* TASK INSTRUCTIONS: Reply only with how many lines in these entries hold the string "Stated".

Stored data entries
Content starts
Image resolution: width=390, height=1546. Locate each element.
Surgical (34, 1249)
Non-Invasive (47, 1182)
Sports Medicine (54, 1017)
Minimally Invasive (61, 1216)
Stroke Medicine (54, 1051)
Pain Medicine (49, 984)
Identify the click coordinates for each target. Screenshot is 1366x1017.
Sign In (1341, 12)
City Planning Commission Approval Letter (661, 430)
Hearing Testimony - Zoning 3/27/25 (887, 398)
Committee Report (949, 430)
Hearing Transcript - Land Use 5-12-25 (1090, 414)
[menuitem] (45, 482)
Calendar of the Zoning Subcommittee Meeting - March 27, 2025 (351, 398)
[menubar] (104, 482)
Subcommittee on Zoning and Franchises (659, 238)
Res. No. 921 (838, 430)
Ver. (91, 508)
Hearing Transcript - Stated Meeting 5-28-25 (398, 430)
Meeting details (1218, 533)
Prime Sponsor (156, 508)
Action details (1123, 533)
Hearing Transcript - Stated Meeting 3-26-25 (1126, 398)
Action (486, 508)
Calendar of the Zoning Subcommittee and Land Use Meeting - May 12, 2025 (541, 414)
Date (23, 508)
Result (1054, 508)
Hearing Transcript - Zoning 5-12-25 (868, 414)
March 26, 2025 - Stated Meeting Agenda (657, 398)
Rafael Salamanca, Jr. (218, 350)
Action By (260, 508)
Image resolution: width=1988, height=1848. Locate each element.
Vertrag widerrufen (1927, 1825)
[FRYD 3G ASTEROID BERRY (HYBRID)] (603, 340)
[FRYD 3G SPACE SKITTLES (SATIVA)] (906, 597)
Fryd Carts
Content ends
* OUTPUT FOR THIS EXERCISE: 3